Output every record below exactly.
##############################
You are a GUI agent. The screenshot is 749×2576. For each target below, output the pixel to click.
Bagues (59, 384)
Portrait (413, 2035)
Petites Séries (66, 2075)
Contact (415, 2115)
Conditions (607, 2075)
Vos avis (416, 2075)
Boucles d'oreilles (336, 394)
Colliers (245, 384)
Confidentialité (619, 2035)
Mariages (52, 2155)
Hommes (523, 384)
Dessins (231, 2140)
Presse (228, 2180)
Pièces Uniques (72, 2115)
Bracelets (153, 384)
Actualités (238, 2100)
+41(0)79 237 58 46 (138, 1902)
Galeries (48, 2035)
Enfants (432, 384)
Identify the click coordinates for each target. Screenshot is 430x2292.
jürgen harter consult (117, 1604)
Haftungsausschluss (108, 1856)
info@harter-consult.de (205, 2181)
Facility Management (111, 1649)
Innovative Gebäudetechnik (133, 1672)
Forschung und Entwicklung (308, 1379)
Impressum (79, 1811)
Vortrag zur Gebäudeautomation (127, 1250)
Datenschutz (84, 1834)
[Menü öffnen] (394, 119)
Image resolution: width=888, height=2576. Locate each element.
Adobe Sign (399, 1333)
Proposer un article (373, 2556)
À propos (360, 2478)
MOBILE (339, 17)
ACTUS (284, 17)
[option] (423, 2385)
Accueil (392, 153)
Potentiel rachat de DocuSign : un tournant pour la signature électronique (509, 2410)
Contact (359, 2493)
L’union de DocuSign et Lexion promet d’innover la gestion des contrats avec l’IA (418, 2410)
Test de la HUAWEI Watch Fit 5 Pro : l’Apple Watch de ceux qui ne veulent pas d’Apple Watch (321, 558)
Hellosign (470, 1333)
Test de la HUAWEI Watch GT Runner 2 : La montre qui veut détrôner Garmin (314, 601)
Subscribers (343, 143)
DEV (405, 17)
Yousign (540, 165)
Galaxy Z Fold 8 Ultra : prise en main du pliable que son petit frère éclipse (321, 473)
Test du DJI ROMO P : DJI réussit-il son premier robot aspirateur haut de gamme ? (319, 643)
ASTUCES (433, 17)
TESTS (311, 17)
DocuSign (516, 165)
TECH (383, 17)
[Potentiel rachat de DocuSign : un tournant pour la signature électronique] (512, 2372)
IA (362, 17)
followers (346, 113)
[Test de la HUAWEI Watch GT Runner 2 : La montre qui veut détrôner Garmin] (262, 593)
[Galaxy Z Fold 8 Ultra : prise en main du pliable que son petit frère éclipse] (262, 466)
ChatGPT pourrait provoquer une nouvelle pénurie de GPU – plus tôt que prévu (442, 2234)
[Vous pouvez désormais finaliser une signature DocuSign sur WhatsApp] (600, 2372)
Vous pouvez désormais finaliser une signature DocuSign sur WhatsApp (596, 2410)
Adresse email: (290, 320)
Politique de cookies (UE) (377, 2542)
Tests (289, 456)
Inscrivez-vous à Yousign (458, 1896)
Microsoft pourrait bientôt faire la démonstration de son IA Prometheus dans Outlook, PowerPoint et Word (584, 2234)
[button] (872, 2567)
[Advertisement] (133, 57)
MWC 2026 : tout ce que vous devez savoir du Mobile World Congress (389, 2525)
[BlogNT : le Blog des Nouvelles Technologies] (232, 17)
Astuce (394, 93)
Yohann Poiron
##############################
• Task result:
You are a GUI agent. The screenshot is 749×2576. For each target below, output the pixel to click.
Bagues (59, 384)
Portrait (413, 2035)
Petites Séries (66, 2075)
Contact (415, 2115)
Conditions (607, 2075)
Vos avis (416, 2075)
Boucles d'oreilles (336, 394)
Colliers (245, 384)
Confidentialité (619, 2035)
Mariages (52, 2155)
Hommes (523, 384)
Dessins (231, 2140)
Presse (228, 2180)
Pièces Uniques (72, 2115)
Bracelets (153, 384)
Actualités (238, 2100)
+41(0)79 237 58 46 (138, 1902)
Galeries (48, 2035)
Enfants (432, 384)
Identify the click coordinates for each target. Screenshot is 430x2292.
jürgen harter consult (117, 1604)
Haftungsausschluss (108, 1856)
info@harter-consult.de (205, 2181)
Facility Management (111, 1649)
Innovative Gebäudetechnik (133, 1672)
Forschung und Entwicklung (308, 1379)
Impressum (79, 1811)
Vortrag zur Gebäudeautomation (127, 1250)
Datenschutz (84, 1834)
[Menü öffnen] (394, 119)
Image resolution: width=888, height=2576. Locate each element.
Adobe Sign (399, 1333)
Proposer un article (373, 2556)
À propos (360, 2478)
MOBILE (339, 17)
ACTUS (284, 17)
[option] (423, 2385)
Accueil (392, 153)
Potentiel rachat de DocuSign : un tournant pour la signature électronique (509, 2410)
Contact (359, 2493)
L’union de DocuSign et Lexion promet d’innover la gestion des contrats avec l’IA (418, 2410)
Test de la HUAWEI Watch Fit 5 Pro : l’Apple Watch de ceux qui ne veulent pas d’Apple Watch (321, 558)
Hellosign (470, 1333)
Test de la HUAWEI Watch GT Runner 2 : La montre qui veut détrôner Garmin (314, 601)
Subscribers (343, 143)
DEV (405, 17)
Yousign (540, 165)
Galaxy Z Fold 8 Ultra : prise en main du pliable que son petit frère éclipse (321, 473)
Test du DJI ROMO P : DJI réussit-il son premier robot aspirateur haut de gamme ? (319, 643)
ASTUCES (433, 17)
TESTS (311, 17)
DocuSign (516, 165)
TECH (383, 17)
[Potentiel rachat de DocuSign : un tournant pour la signature électronique] (512, 2372)
IA (362, 17)
followers (346, 113)
[Test de la HUAWEI Watch GT Runner 2 : La montre qui veut détrôner Garmin] (262, 593)
[Galaxy Z Fold 8 Ultra : prise en main du pliable que son petit frère éclipse] (262, 466)
ChatGPT pourrait provoquer une nouvelle pénurie de GPU – plus tôt que prévu (442, 2234)
[Vous pouvez désormais finaliser une signature DocuSign sur WhatsApp] (600, 2372)
Vous pouvez désormais finaliser une signature DocuSign sur WhatsApp (596, 2410)
Adresse email: (290, 320)
Politique de cookies (UE) (377, 2542)
Tests (289, 456)
Inscrivez-vous à Yousign (458, 1896)
Microsoft pourrait bientôt faire la démonstration de son IA Prometheus dans Outlook, PowerPoint et Word (584, 2234)
[button] (872, 2567)
[Advertisement] (133, 57)
MWC 2026 : tout ce que vous devez savoir du Mobile World Congress (389, 2525)
[BlogNT : le Blog des Nouvelles Technologies] (232, 17)
Astuce (394, 93)
Yohann Poiron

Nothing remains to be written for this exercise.